**The task**
Read the lines below and count those that have the word "Open". Respond with the number only.

[Saved entries]

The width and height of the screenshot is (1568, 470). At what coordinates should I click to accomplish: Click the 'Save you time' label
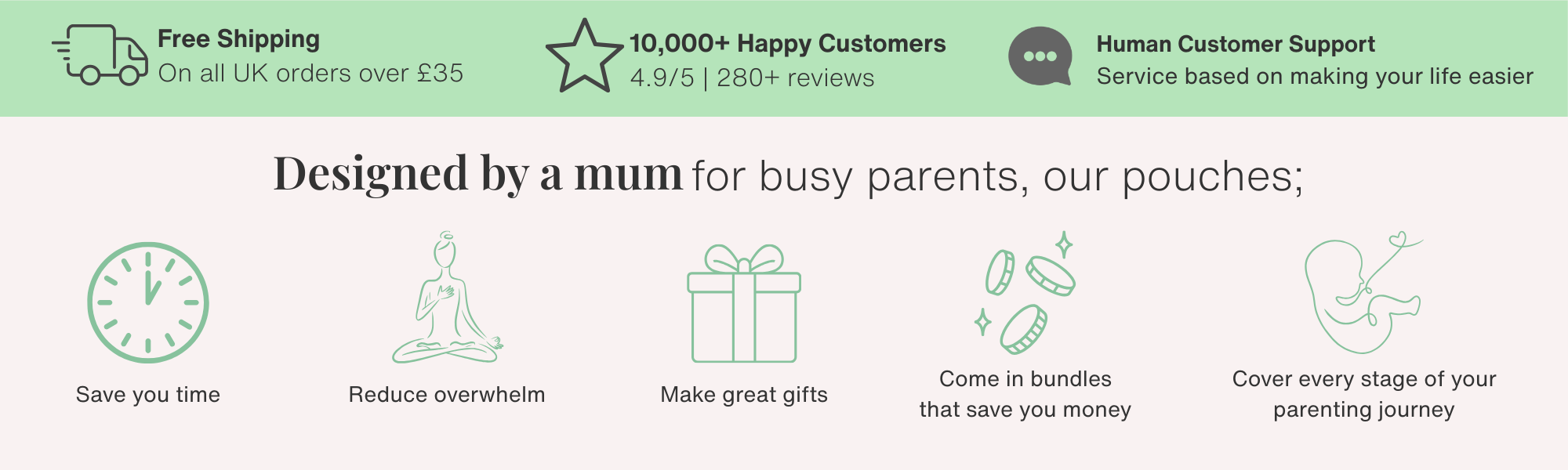(x=147, y=395)
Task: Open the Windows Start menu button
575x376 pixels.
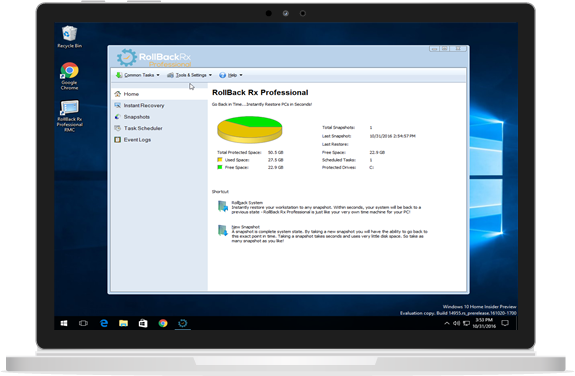Action: point(64,323)
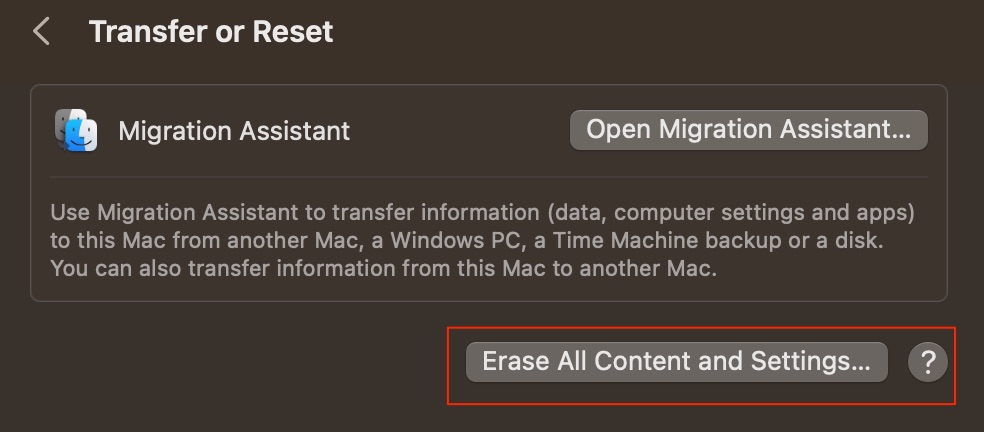
Task: Click the word Reset in the header
Action: 293,31
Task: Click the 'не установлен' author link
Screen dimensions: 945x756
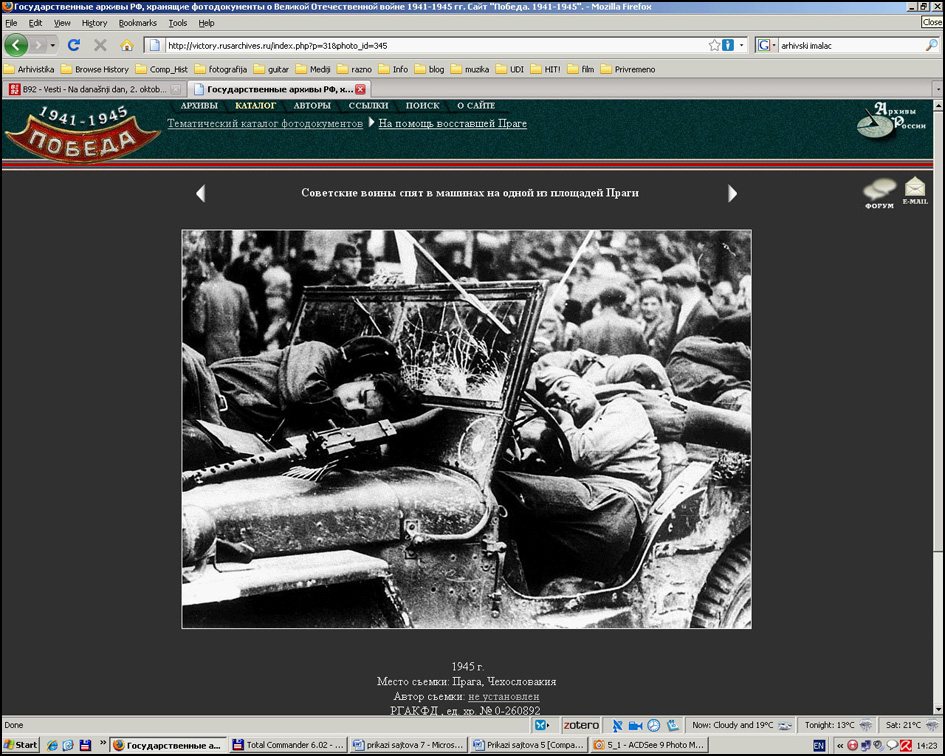Action: coord(503,696)
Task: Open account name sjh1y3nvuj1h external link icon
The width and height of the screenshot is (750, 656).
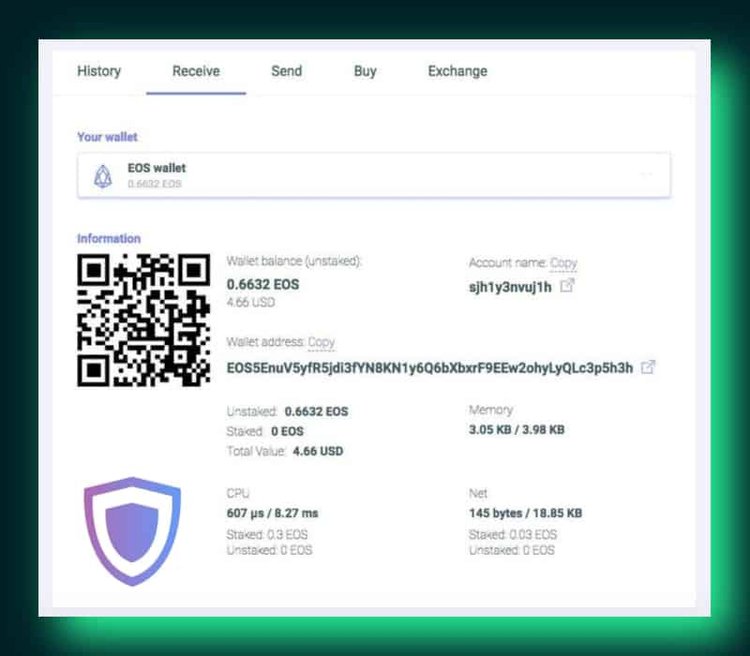Action: [x=567, y=286]
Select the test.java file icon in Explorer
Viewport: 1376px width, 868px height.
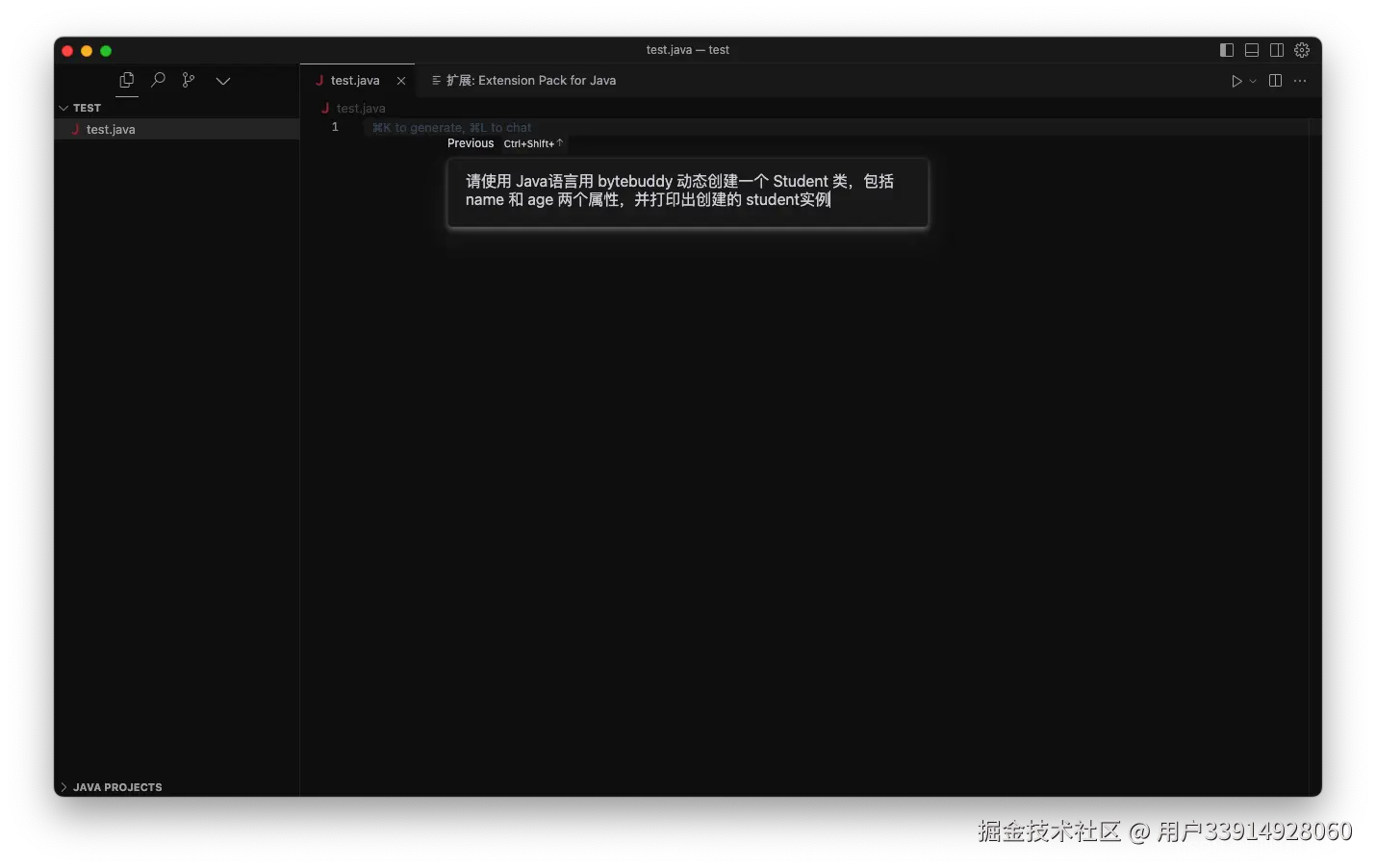point(75,129)
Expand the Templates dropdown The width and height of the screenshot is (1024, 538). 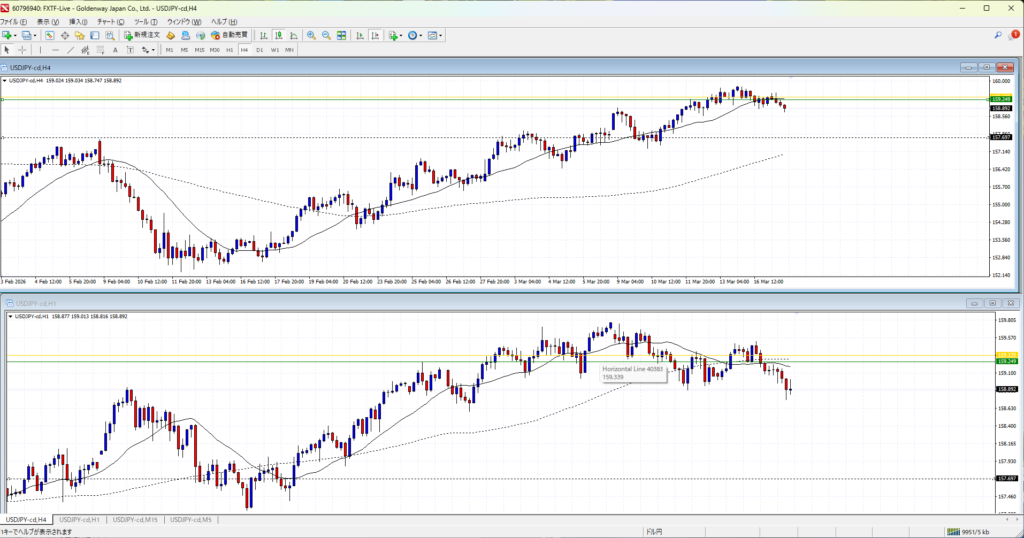(442, 35)
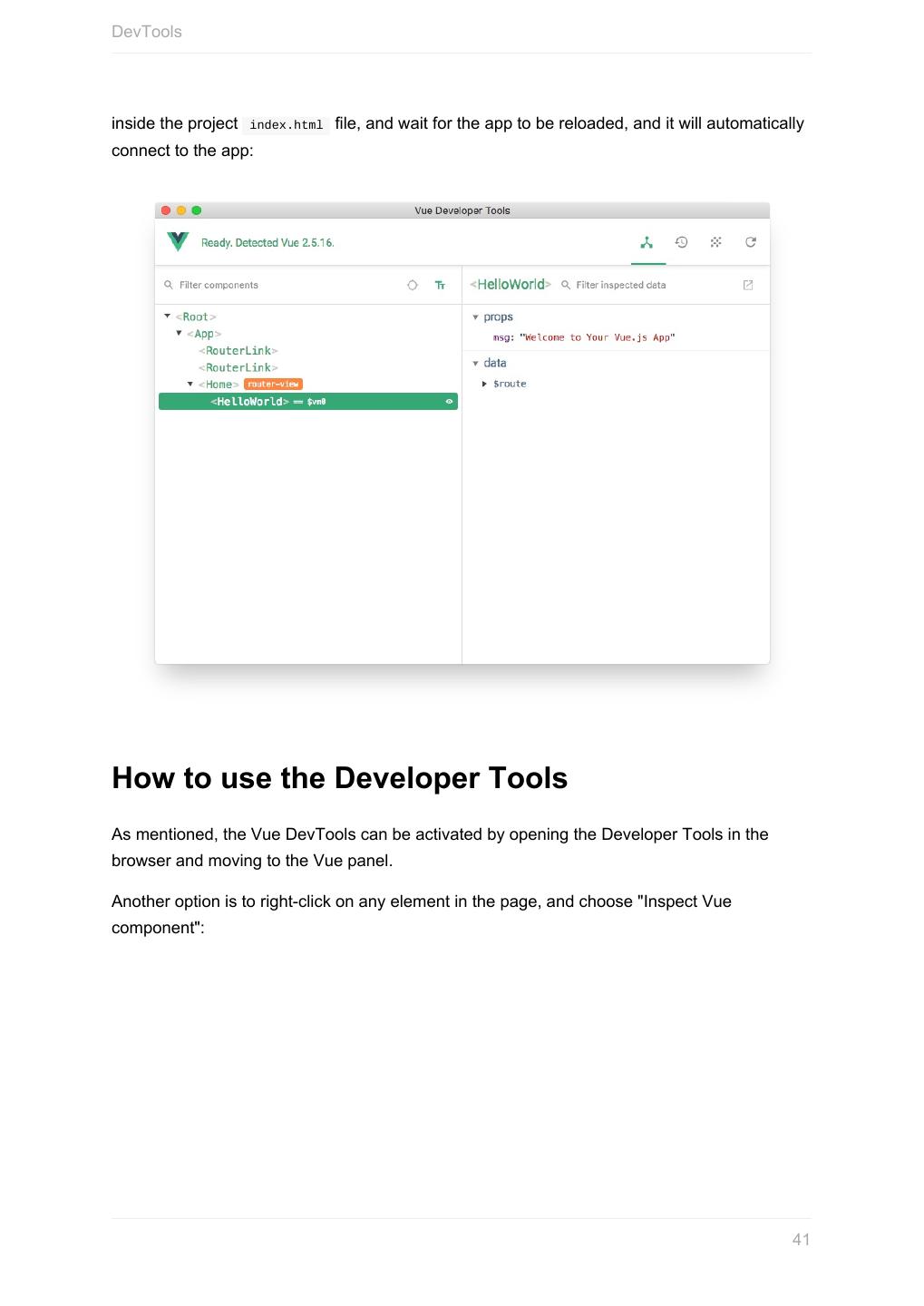
Task: Toggle the component name format icon
Action: (440, 285)
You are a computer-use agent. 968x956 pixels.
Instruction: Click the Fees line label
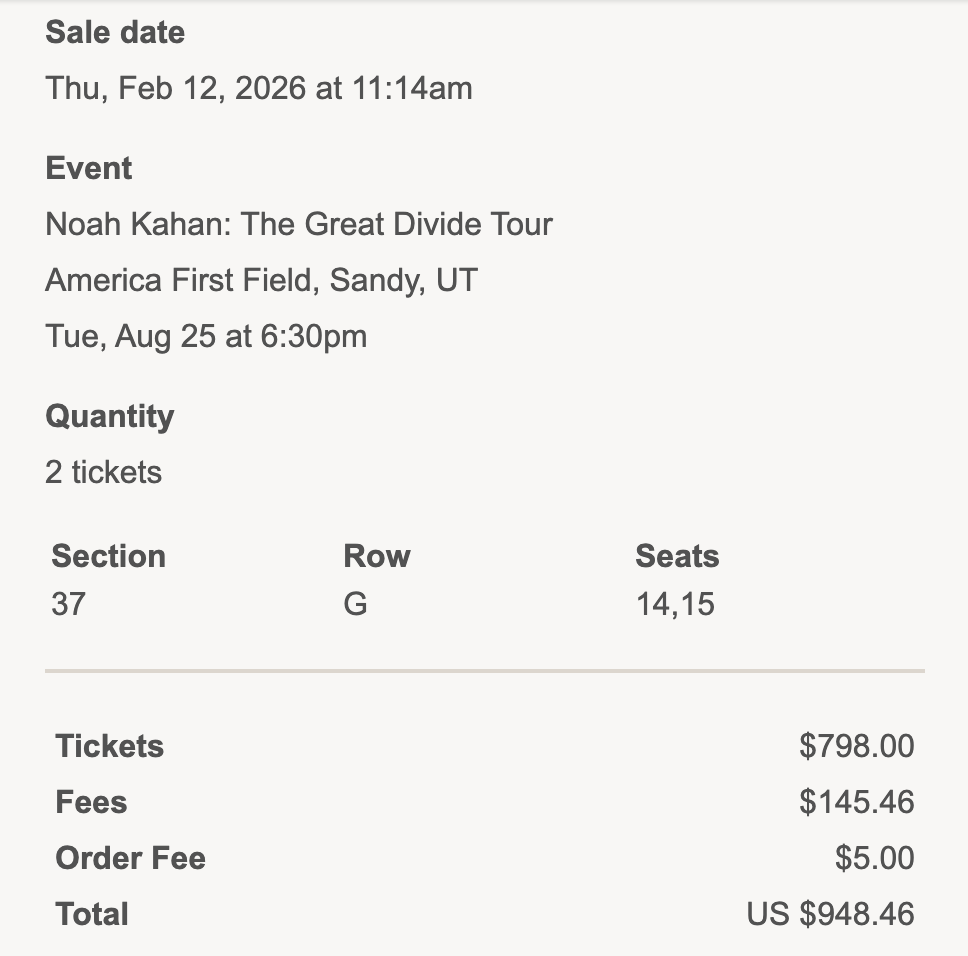91,802

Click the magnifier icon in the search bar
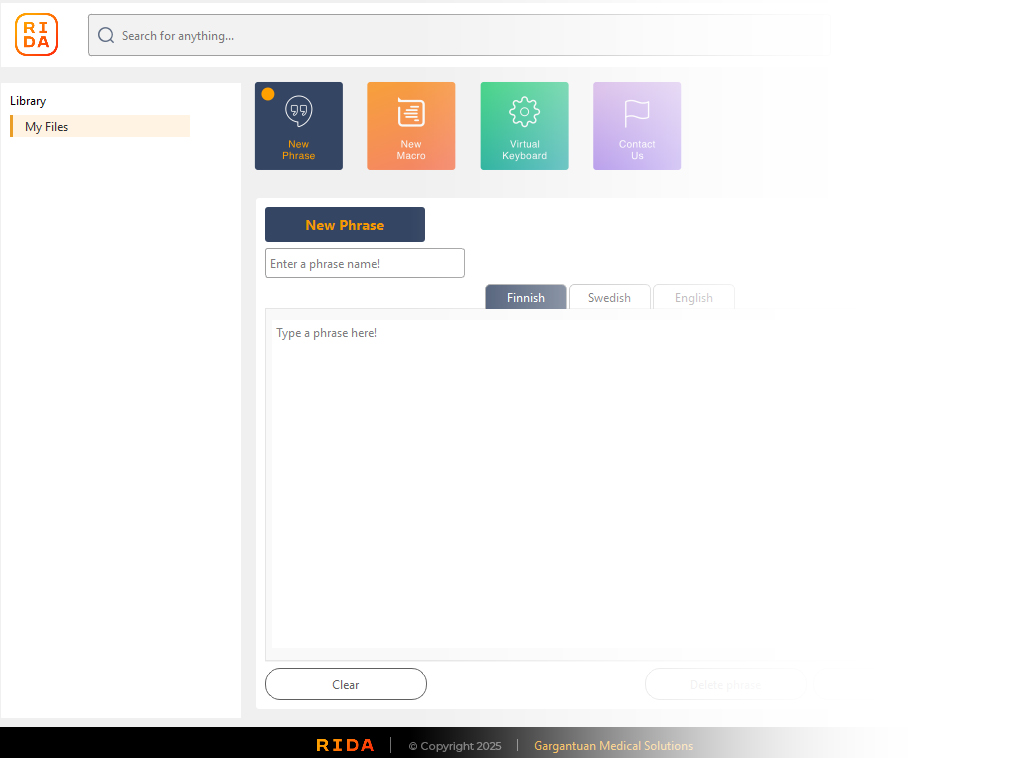(x=106, y=36)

**Worked solution**
2